Era demasiado unas gachas. Como era demasiado un colchón de lana, o de paja, porque él estaba acostumbrado a la dura cama de una celda capuchina, dureza más aumentada en su propia cama porque le quitaba el colchón —más o menos duro —, y en su lugar ponía unas tablas; eso sí, bien tapadas con las sábanas y la manta en invierno, para que nadie en el convento se diera cuenta del cambio.
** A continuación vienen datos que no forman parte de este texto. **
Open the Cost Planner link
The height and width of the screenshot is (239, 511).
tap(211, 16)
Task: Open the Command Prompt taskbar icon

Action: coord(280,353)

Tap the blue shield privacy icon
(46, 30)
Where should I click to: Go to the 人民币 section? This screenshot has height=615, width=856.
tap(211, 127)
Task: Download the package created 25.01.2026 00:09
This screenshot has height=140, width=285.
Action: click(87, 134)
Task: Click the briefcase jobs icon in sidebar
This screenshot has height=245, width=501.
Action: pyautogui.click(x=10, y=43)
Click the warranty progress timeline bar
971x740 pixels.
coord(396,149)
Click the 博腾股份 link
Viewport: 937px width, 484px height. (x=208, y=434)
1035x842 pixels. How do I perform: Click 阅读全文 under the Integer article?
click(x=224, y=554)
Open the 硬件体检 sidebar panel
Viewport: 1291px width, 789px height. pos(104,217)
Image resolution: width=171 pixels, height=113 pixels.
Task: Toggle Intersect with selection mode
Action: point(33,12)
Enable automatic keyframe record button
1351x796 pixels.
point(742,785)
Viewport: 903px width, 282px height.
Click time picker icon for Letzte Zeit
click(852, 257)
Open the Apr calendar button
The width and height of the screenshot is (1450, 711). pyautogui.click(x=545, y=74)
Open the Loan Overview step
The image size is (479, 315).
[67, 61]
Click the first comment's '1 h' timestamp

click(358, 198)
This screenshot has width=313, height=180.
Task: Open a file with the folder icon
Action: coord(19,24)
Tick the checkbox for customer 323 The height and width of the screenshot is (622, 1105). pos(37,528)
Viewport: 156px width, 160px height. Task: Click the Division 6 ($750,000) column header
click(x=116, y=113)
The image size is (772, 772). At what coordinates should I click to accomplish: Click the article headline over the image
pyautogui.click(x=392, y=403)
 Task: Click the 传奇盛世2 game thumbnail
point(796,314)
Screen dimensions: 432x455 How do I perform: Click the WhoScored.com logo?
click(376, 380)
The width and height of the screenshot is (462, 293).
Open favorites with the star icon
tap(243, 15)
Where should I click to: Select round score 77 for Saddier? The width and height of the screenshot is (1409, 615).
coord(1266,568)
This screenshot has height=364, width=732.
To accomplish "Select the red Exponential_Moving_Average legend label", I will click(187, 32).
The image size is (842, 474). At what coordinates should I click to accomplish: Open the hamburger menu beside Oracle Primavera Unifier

Y, como también eran demasiado pocas las penitencias a que estaba sometido por la Orden de los Capuchinos, cualquier dolor físico procuraba conservarlo, y así, en los días del crudo invierno granadino, mientras el pueblo se abriga más y más para preservarse de la heladez, fray Leopoldo pasaba por las calles con los pies descalzos, puestas simplemente sus sandalias de limosnero, que no eran otra cosa que unas suelas más bien gastadas, cogidas con alguna correa fina por encima del pie para que no se cayeran. Y, cuando por culpa del frio se abrían grietas en sus encallecidos pies y, cuando a causa del frio, de las grietas abiertas salía sangre que manchaba el camino por donde pisaba el fraile y alguien se le acercaba con espíritu solícito intentando curar al hermano enfermo, el Siervo de Dios, después de dar las gracias repetidas veces, decía:

— Déjelo hermano, si voy bien. Más sufrió Jesús por nosotros y nadie le ayudó en su martirio.

«Voy bien», «Estoy bien», «Me encuentro perfectamente». Eran sus frases preferidas en los momentos difíciles para su salud. «Esto va bien, hermano», decía cuando las turbas o alguna persona en particular la emprendía con él y con su estado religioso. Y todo lo sufría con gusto, con deseo, «por el amor de Dios».